## PROBLEMS AND TASKS
a – In the article about Ryan Michelle Bathé, which actress plays the criminal mastermind Elena Federova?
b – Reproduce everything from "While she isn’t" down to "of the lens." in the article about Ryan Michelle Bathé, substituting "grateful" for "appreciative".

>> start TEXT SEGMENT

Ryan Michelle Bathé’s hard work and persistence is paying off.
Already constantly streaming in our homes with her role as Ari Montgomery on BET+ fave First Wives Club, the Emmy-nominated actress is now coming to our screens as a no-nonsense FBI agent on a whirlwind chase after a world-class thief in NBC’s newest primetime series, The Endgame.
The show, which Bathé describes as a “rock-n-rolling good time,” is a heist drama full of twists and turns. Criminal mastermind Elena Federova (Morena Baccarin) squares off against principled FBI agent Val Turner (Bathé) with a healthy heaping of clues and for the viewer to decipher along the way. Premiering just Monday night, the show is already garnering social media buzz and favorable reviews.
“I think people who like a fast-paced show with a lot of twists, where you’ve got to use your brain, will really enjoy this,” she says of the primetime crime adventure. “The show does a really good job of not being so far ahead that you’re lost, but also not dumbing it down. And it feels a little bit like a rollercoaster in a good way.”
Though she’s enthralled with her newest on-screen opportunity, Bathé says she initially was hesitant to take a job in New York City. But with the script being a promising pilot compounded with the opportunity to work with Fast and Furious franchise director Justin Lin made this role too good to pass up.
“I want to dispel the myth that I’m sitting somewhere on a couch, saying ‘let me peruse all of these scripts that have come my way,’” Bathé laughed. “Now, I’m claiming that. I am claiming that that will be the case as I stretch out on my divan.”
While she isn’t quite yet in the position to cherry-pick her roles, Bathé is still appreciative of every opportunity she receives in front of the lens.

>> end TEXT SEGMENT
>> start EXTRACTED ENTRIES

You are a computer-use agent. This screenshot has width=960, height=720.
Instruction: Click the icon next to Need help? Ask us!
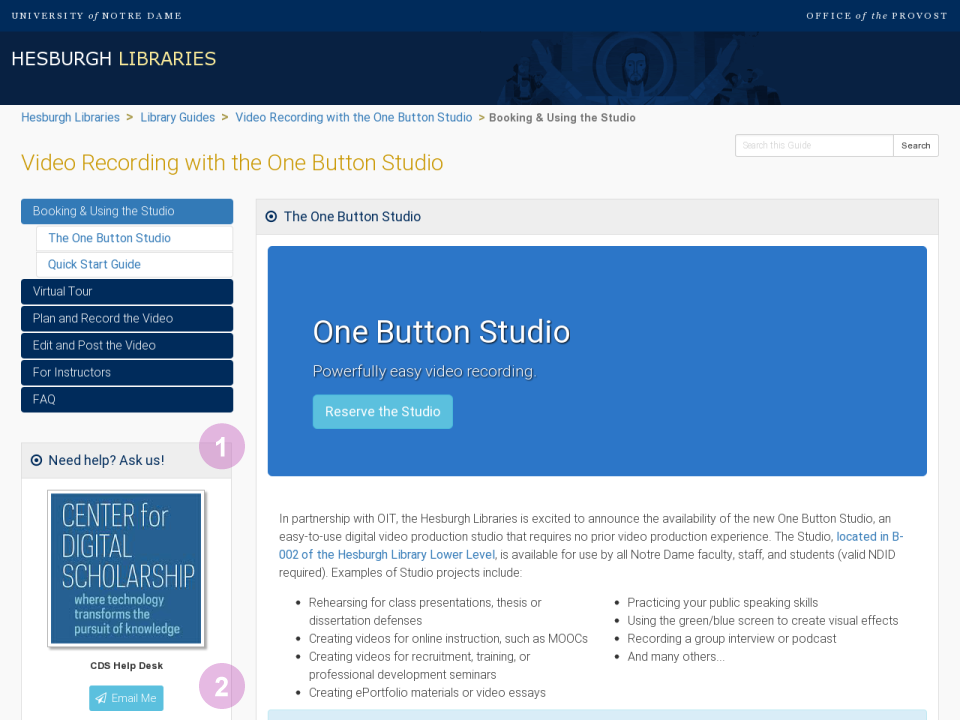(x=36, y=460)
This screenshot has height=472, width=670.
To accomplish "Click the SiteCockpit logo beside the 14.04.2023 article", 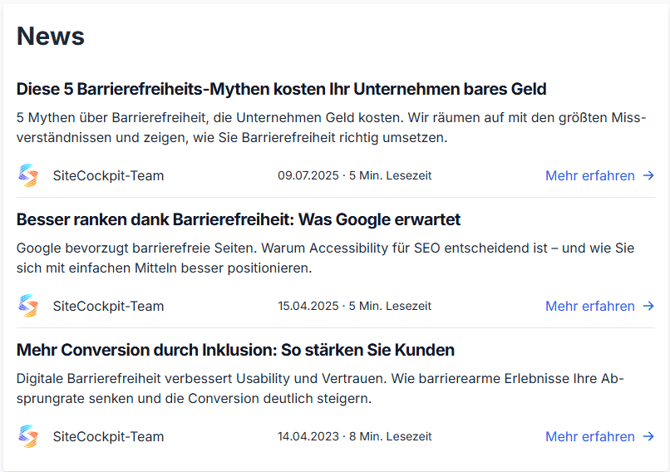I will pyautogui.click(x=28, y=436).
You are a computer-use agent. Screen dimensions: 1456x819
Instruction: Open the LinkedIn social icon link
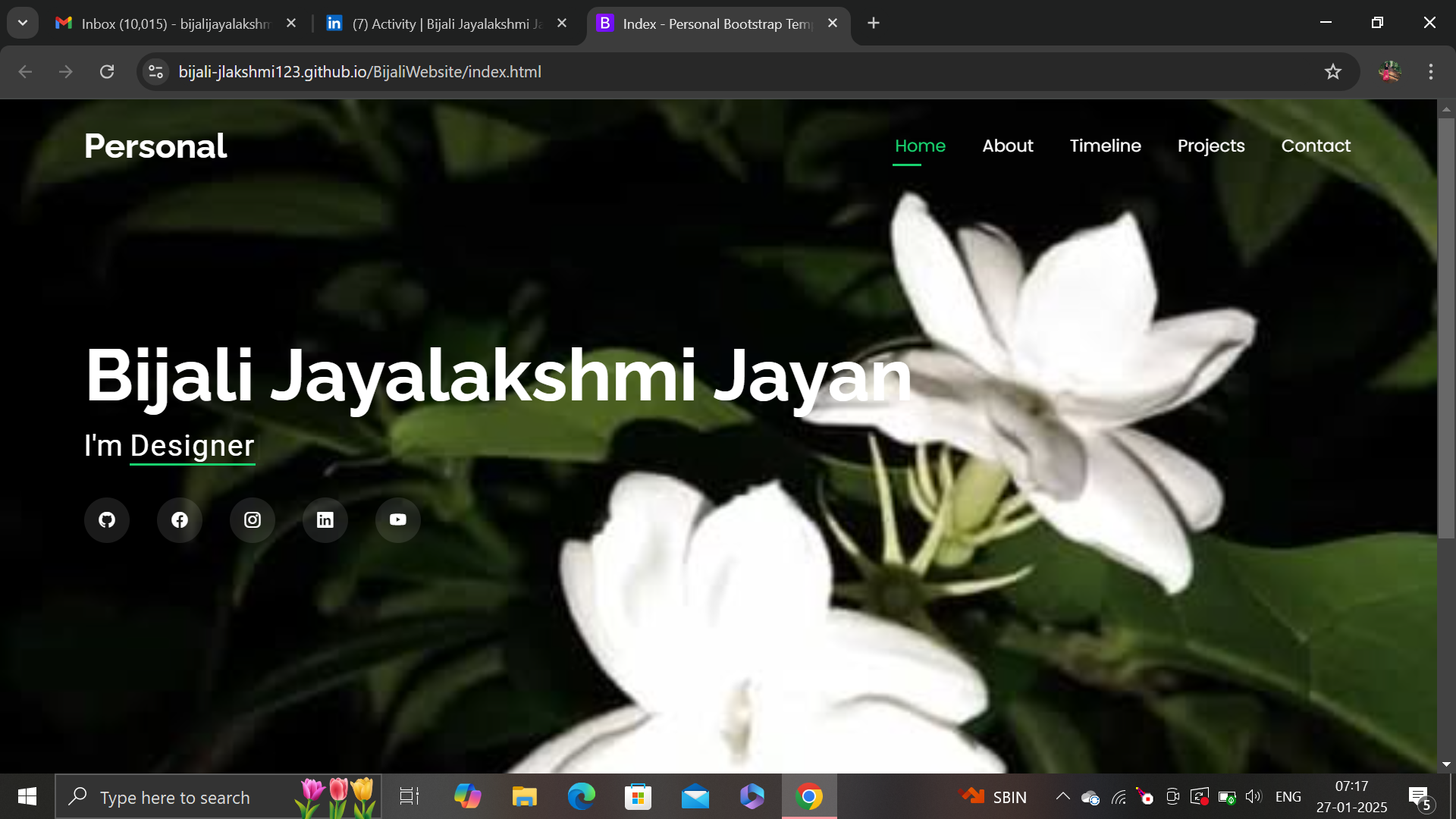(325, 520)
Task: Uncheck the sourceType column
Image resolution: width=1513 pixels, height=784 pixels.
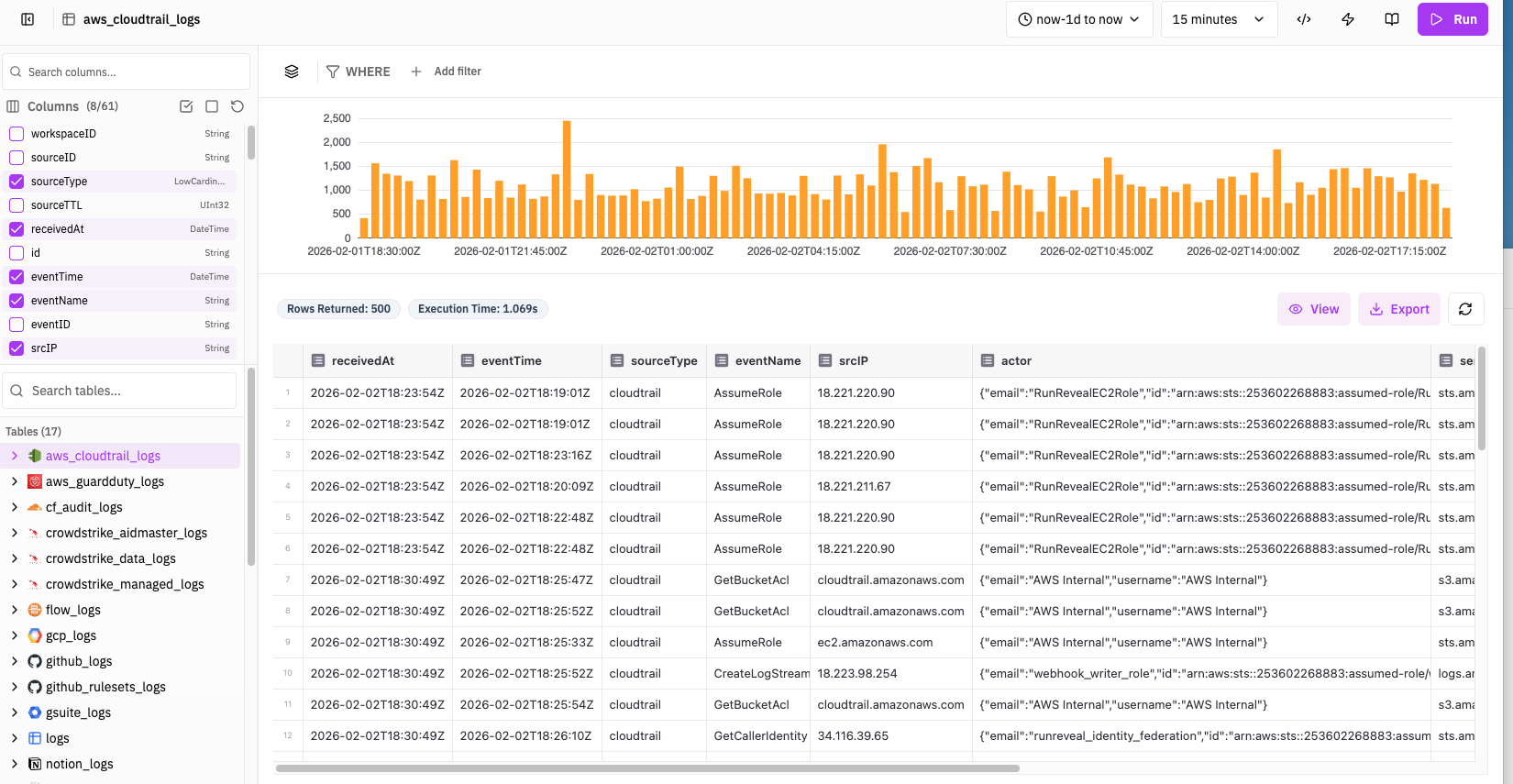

>> end EXTRACTED ENTRIES

## RESPONSES TO THE TASKS
a – Morena Baccarin

b –
While she isn’t quite yet in the position to cherry-pick her roles, Bathé is still grateful of every opportunity she receives in front of the lens.